Female inmates except murderers freed in Zimbabwe to cut costs
The Washington Post
May 27, 2016 12:57 MYT
May 27, 2016 12:57 MYT
Zimbabwean President Robert Mugabe granted amnesty to all female prisoners except those on death row and serving life sentences as his government struggles to meet the costs of running a country where the economy has halved in size since 2000.
Government salaries consume 83 percent of revenue, according to Finance Minister Patrick Chinamasa, while both the government and the private sector battle to meet monthly wage bills. Exports have collapsed because of a failed land-reform program, leading to widespread shortages of cash in a nation that abandoned its own currency in favor of the U.S. dollar and other international currencies in 2009.
Male prisoners under the age of 18 were pardoned regardless of the crimes committed, while those over 60 who have served two-thirds of their terms will be released, he said in a government statement on Thursday. Adult males convicted of rape, armed robbery or murder will not be released, according to the proclamation, while terminally ill patients unlikely to survive prison life will be freed, he said.
"We haven't calculated the total number yet, but we expect the verification process will see about 2,000 prisoners released," said Priscilla Mthembo, Zimbabwe Prisons and Correctional Services spokeswoman.
Zimbabwe, which doesn't have mandatory sentencing for murder, will also release women convicted of killing but sentenced to relatively short sentences due to mitigating factors. The country has 95 people on "death row,"according to Amnesty International, though no executions have taken place since 2005. Courts can't impose capital punishment on people aged over 70 or under 21 and the 2013 constitution limits death sentences to cases of murder "committed in aggravating circumstances."

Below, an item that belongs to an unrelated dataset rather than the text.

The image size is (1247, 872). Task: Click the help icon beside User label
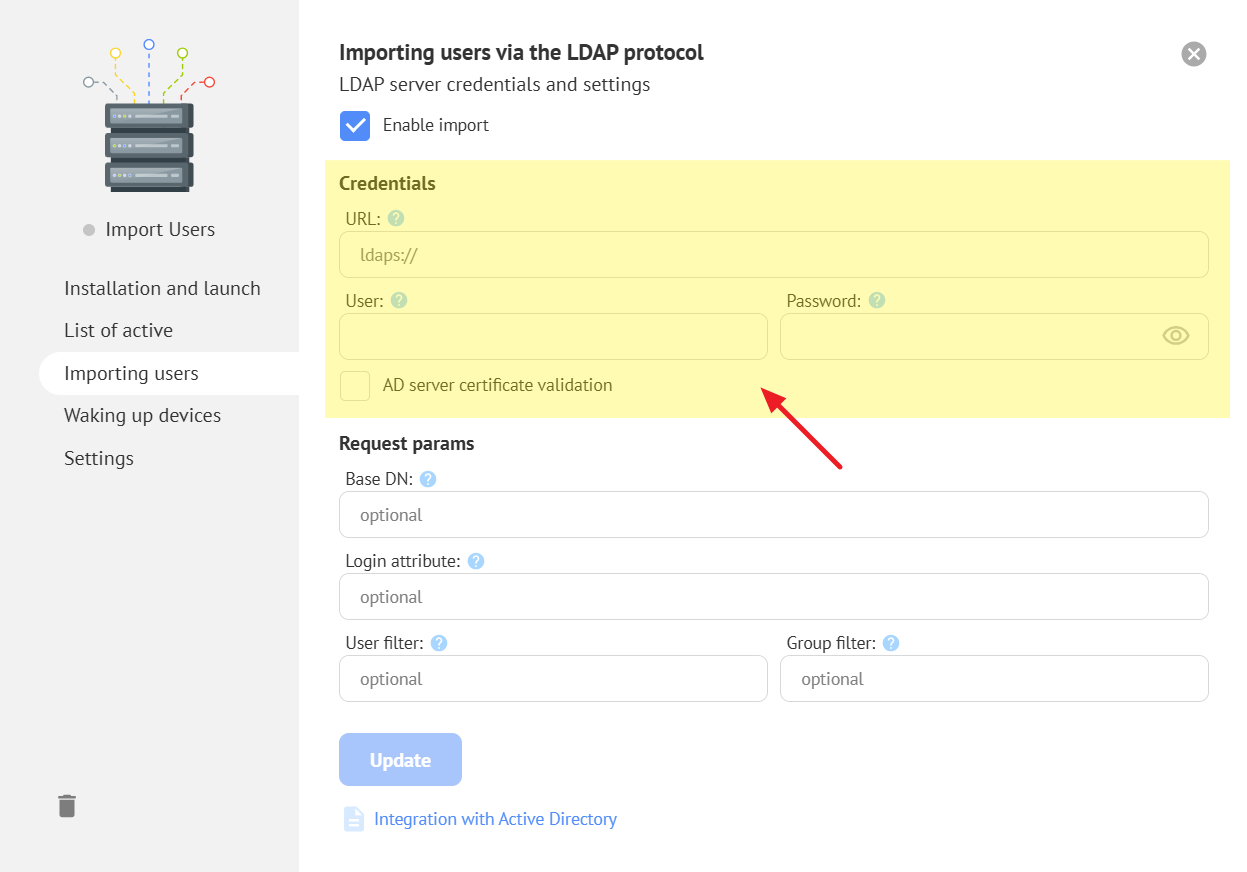[399, 301]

The southern African nation's prison population is 19,900 against a holding capacity of 17,000 and the country has an estimated 2,000 female inmates.
Prison activists said the amnesty was welcome, though disorganized.
"We were never informed, the relatives were never informed and reintegration isn't an easy process," Peter Mandiyanike, executive director of Prison Fellowship, an organization that advocates for prisoners' rights, said.
"The amnesty is welcome and we're grateful, but we should have been consulted because some of them don't have clothes, they don't have money for bus fare home," he said. "Some have been in prison so long they've grown old and are afraid to go home."